Not all of these hypnotic forms are original with Erickson. The evocation of hypnotic phenomena by asking pointed questions, for example, is a classical approach much utilized by Braid (1846) to evoke hallucinatory phenomena in all sense modalities even while patients were apparently awake. The invention and systematic use of a variety of these hypnotic forms for the study and utilization of a patient's own associative structure and mental skills in ways that are outside his usual range of conscious ego control to effect therapeutic goals, however, does appear to be one of Erickson's original contributions to the theory and practice of "suggestion." The use of these hypnotic forms is by now so much a part of Erickson's nature that Rossi sometimes felt "woozy" and a bit in a trance even while apparently having a straightforward intellectual discussion with Erickson. Erickson himself is not always clear about the means by which his "conversation" is effective in structuring and directing a listener's associative processes in predetermined ways. Erickson maintains that fixing and focusing attention by such conversation does put the listener into trance without the need for any other formal process of induction. As we have repeatedly seen in this volume, a single sentence uttered by Erickson can be loaded with a number of hypnotic forms that catch the listener's mental fabric in various ways. In this volume it has been our precarious task to make a beginning in untangling, uncovering, and labeling some of these indirect hypnotic forms, which are listed below:
Binds and double binds
Covering all possibilities of a class of responses
Intercontextual cues and suggestions Multiple levels of communication (analogy, puns, metaphor, etc.)

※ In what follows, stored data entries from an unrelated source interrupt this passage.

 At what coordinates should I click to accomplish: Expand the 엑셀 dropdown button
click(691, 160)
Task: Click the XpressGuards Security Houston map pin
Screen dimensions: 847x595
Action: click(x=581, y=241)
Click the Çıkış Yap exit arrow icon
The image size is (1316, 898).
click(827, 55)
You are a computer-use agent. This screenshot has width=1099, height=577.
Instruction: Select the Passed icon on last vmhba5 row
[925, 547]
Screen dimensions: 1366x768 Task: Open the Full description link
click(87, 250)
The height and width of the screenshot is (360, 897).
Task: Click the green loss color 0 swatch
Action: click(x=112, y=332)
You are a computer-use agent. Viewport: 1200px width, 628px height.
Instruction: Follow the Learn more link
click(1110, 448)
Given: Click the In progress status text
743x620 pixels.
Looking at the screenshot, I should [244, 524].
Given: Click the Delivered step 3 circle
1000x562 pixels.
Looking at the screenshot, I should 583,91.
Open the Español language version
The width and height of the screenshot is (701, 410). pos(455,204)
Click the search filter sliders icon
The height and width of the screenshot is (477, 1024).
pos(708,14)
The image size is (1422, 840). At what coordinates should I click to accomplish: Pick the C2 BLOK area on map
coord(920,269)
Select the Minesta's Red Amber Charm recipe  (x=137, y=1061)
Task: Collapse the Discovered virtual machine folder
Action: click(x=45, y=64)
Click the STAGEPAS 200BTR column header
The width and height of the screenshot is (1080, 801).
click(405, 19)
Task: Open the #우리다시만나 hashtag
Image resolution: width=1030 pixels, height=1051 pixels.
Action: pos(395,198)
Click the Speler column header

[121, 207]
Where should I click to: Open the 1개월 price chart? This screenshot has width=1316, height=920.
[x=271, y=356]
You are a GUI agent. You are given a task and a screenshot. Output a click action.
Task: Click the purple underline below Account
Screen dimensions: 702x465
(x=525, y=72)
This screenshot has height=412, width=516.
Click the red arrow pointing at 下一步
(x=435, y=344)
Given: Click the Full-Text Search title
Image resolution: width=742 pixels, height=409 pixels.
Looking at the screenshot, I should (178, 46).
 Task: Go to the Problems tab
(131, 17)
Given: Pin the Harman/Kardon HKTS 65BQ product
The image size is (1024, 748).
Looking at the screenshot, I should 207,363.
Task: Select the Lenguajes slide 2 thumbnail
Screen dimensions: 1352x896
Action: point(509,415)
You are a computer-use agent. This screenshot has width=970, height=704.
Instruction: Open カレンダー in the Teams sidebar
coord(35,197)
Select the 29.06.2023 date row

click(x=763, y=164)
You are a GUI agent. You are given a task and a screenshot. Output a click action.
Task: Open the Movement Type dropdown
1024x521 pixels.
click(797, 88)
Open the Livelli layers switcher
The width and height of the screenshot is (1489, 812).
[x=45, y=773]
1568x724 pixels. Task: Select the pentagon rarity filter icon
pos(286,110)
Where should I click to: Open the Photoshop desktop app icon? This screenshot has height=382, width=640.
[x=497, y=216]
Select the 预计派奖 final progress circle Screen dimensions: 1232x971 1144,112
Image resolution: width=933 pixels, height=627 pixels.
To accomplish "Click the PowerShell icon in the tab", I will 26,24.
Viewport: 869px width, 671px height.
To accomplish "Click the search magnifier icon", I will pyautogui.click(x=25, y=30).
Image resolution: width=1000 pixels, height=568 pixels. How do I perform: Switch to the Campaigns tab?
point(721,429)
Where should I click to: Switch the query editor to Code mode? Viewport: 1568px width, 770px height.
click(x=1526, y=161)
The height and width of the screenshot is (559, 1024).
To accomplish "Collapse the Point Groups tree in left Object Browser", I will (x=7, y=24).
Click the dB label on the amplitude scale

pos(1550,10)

Multiple tasks and serial suggestions
Not doing, not knowing
Pantomime and nonverbal suggestions
Partial remarks and dangling phrases
Utilizing need for closure Voice locus and dynamics Yes set
These hypnotic forms are all merely descriptive labels of different aspects of suggestion; they need not function independently of one another. One and the same suggestion, for example, could be a truism (because it is true), a compound suggestion (because it contains at least two connected statements), and an implication (because it implies that more than one may be immediately apparent). In fact, the art of formulating suggestions is to utilize as many of these mutually reinforcing hypnotic forms as possible in close proximity.
It is important to repeat that while Erickson does think of trance as a special state, he does not believe hypersuggestibility is a necessary characteristic of trance. That is, just because patients experience trance, it does not mean they are going to accept the therapist's suggestions. This is a major misconception that has frustrated and discouraged many workers in the past and has impeded the development of hypnosis as a science. Trance is a special state that intensifies the therapeutic relationship and focuses patients' attention on inner realities. Trance does not ensure the acceptance of suggestions. Erickson depends on the above approaches to evoke and move patients' associative processes and mental skills in certain directions to sometimes achieve certain goals. So-called suggestion is actually this process of evoking and utilizing a patient's own associations, mental skills, and mental mechanisms.
How shall we conceptualize the hypnotic forms listed above? Obviously, they are communication devices of sorts. They are all bits and pieces of the new science of pragmatics: the relation between signs and the users of signs. Since these communication devices have all been developed in clinical practice, there is an urgent need to validate them and study their parameters in controlled laboratory studies as well as in further clinical and field experiments. There appears to be an infinite expanse of exploration awaiting future workers in this area. Undoubtedly the field will continue to expand and change just as human consciousness itself develops in new ways.